Directions for this task: Transcribe the chiral sensor abstract word for word, everything from "Abstract: The purpose" down to "in nonpolar solvent.".

Excerpted text:
Shin-ichi Sekine1, Yuta Watanabe1, Yasuo Yoshimi1, Koji Hattori2, and Kiyotaka Sakai2. (1) Applied Chemistry, Shibaura Institute of Technology, 3-7-5 Toyosu, Koto-ku, Tokyo, 135-8548, Japan, (2) Waseda University, 3-4-1 Okubo, Shinjuku-ku, Tokyo, 169-8555, Japan

Abstract: The purpose of this work is development of a sensor with chiral selectivity in organic solvent, which is necessary for monitoring many chemical processes. We grafted poly(methacrylic acid-co-ethyleneglycol dimethacrylate) imprinted by D- or L-phenylalanine anilide (PAA) on indium-tin oxide (ITO) electrodes. Cyclic voltammetry of ferrocene with the grafted ITO was performed in the organic solvents. The effect of D- or L-PAA on current was estimated. The chiral-selective change in current was observed by the cyclic voltammetry in nonpolar solvent.

Stored items
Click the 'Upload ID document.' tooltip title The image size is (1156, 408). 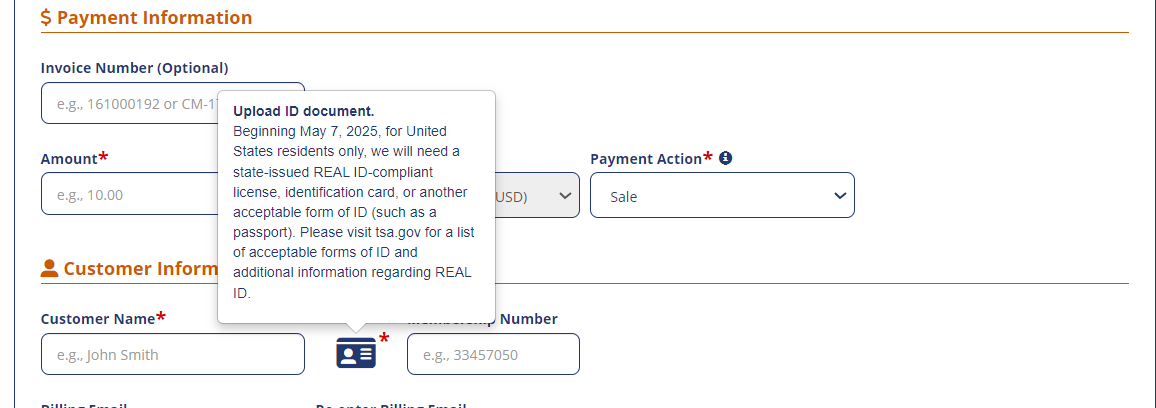click(x=303, y=111)
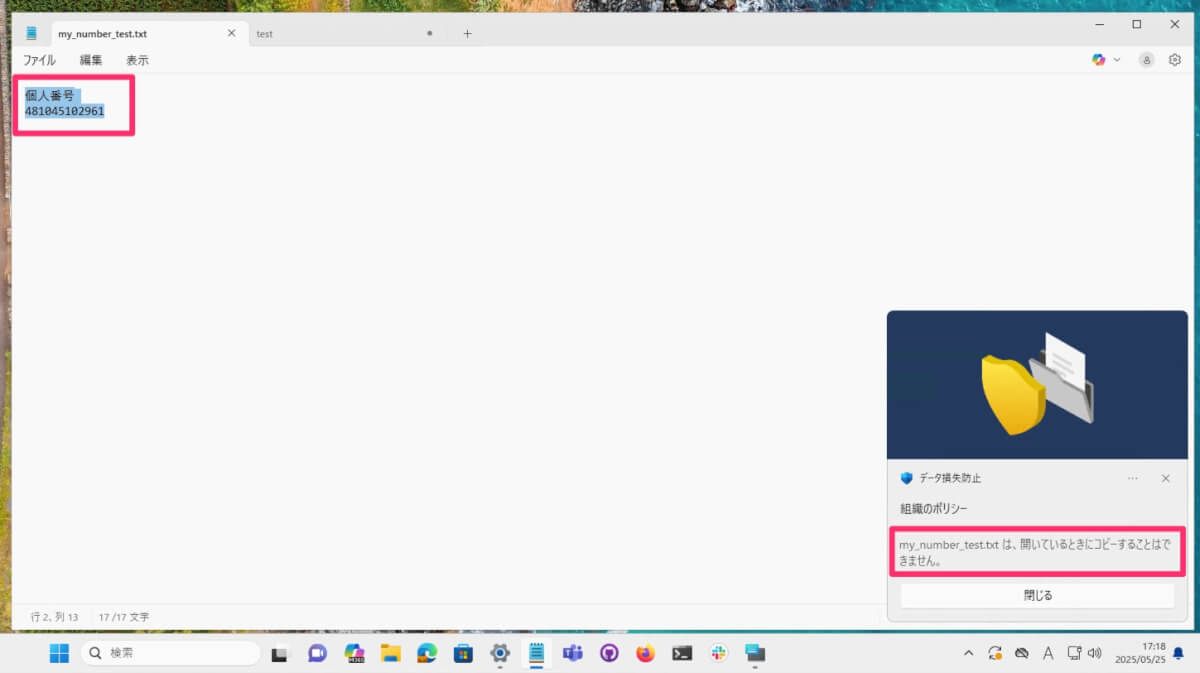Show hidden tray icons chevron
This screenshot has width=1200, height=673.
(968, 653)
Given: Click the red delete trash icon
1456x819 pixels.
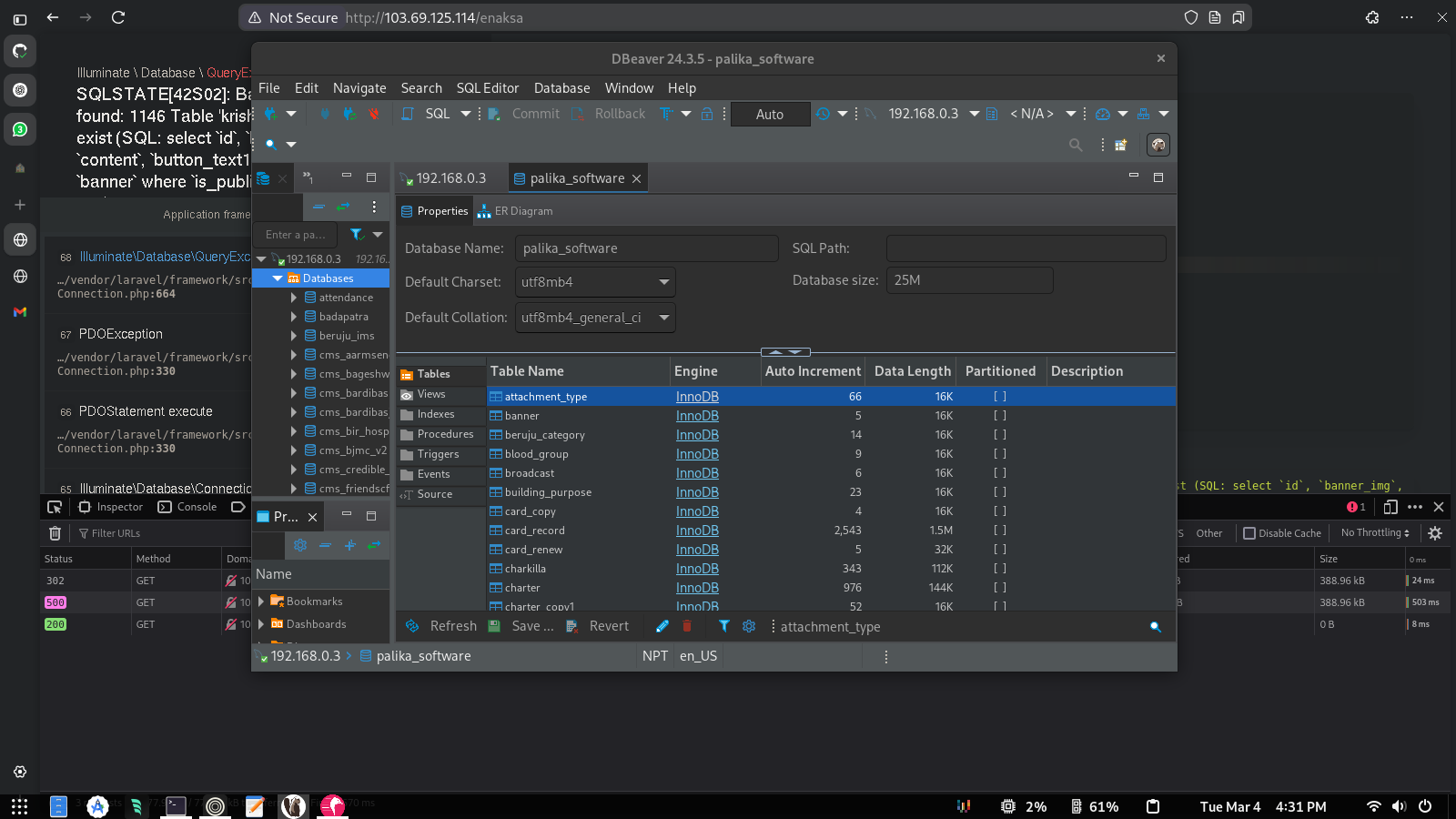Looking at the screenshot, I should (687, 626).

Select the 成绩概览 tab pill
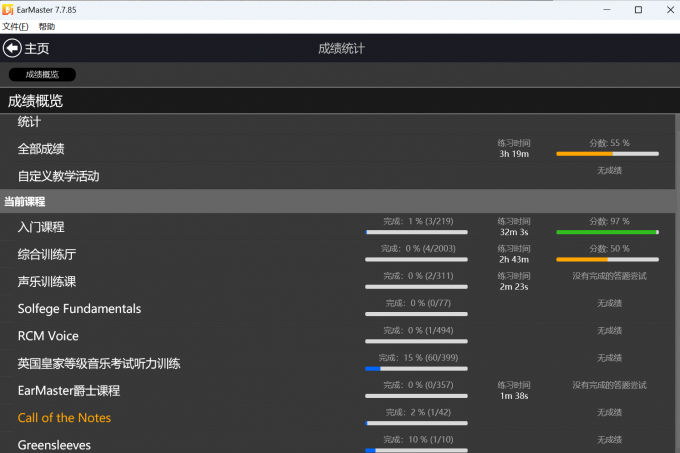pos(42,74)
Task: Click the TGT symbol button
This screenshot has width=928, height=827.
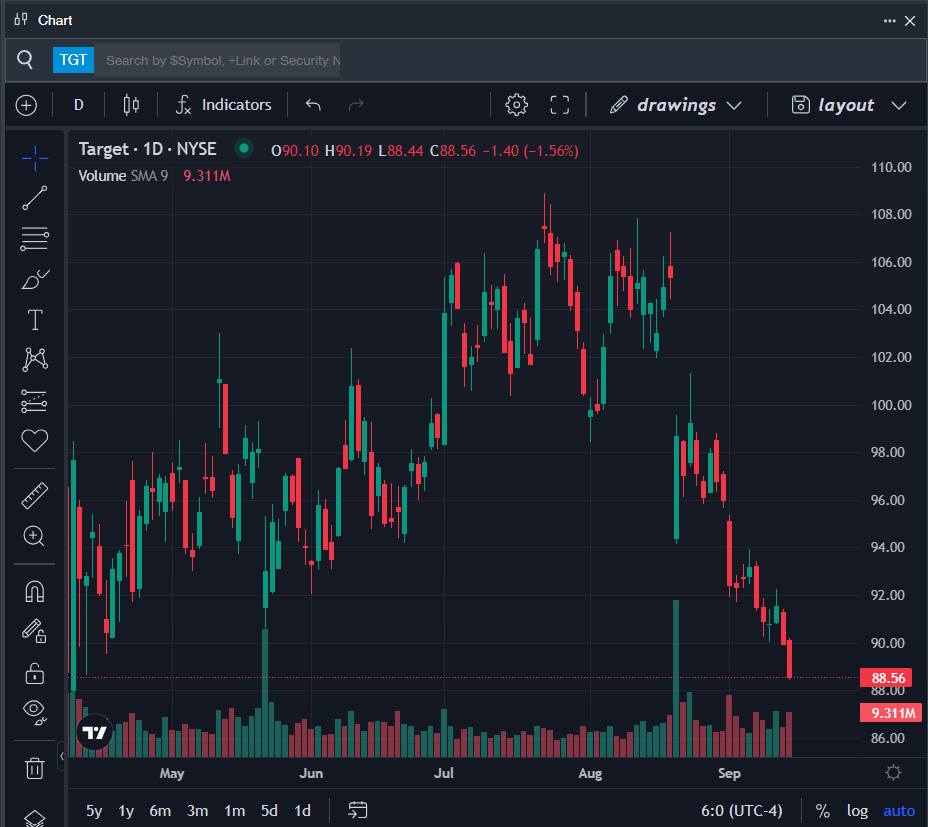Action: [x=73, y=60]
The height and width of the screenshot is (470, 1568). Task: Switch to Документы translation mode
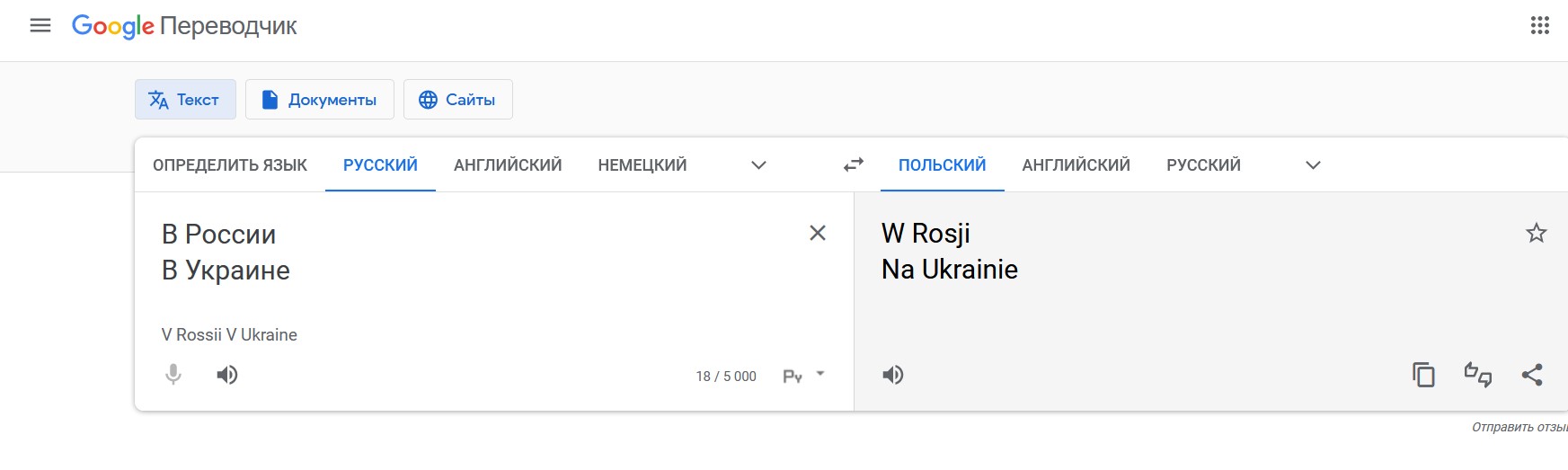[320, 100]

Reply:
Abstract: The purpose of this work is development of a sensor with chiral selectivity in organic solvent, which is necessary for monitoring many chemical processes. We grafted poly(methacrylic acid-co-ethyleneglycol dimethacrylate) imprinted by D- or L-phenylalanine anilide (PAA) on indium-tin oxide (ITO) electrodes. Cyclic voltammetry of ferrocene with the grafted ITO was performed in the organic solvents. The effect of D- or L-PAA on current was estimated. The chiral-selective change in current was observed by the cyclic voltammetry in nonpolar solvent.